### Given problem
Copy out the portion of the forum post on Stanislaw Skrowaczewski's compositions that runs from "## Prodromides (Mar" up to and including "much at all).", keeping every word and punctuation mark unchanged.

### Excerpt provided

# Skrowaczewski, Stanislaw



## Prodromides (Mar 18, 2012)

Stanislaw Skrowaczewski is known more by his career in conducting orchestras than for his compositions (that is, if it could be said that he is known much at all).

Fortunately, there has been CD albums produced on a semi-regular basis of orchestral music by Skrowaczewski.
In my opinion, all of this music that I've heard so far rewards the listener upon multiple revisits and there's been no disappointment with any of it from my perspective.

Would love to do a poll on these works, but I think there's so little awareness of them (as with much contemporary music).

My focus will be on those written from the 1980s through the 21st century.
Skrowaczewski has (in generalization) two periods of composition: pre-1950 (music written in Poland before his conducting career) and post-1979.





































My personal rankings of these are as follows:

Excellent

1. Concerto for Orchestra (1985)
2. Triple Concerto for violin, clarinet and piano with Orchestra (1992)
3. Symphony (2003)

Very Good

4. Concerto for Clarinet in A & Orchestra (1981)
5. Passacaglia Immaginaria (1995)
6. Chamber Concerto (1993)

Good

7. Fantasie per Flauto ed Orchestra (2007)
8. Concerto Nicolo (2002)


----------

### Data provided

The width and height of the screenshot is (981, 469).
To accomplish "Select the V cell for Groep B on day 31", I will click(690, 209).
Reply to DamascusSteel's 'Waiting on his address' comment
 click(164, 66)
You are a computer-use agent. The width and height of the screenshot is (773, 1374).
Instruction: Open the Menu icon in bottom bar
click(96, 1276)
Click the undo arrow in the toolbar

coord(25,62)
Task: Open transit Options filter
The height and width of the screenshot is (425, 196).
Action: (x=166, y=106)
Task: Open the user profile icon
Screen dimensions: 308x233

### The solution
## Prodromides (Mar 18, 2012)

Stanislaw Skrowaczewski is known more by his career in conducting orchestras than for his compositions (that is, if it could be said that he is known much at all).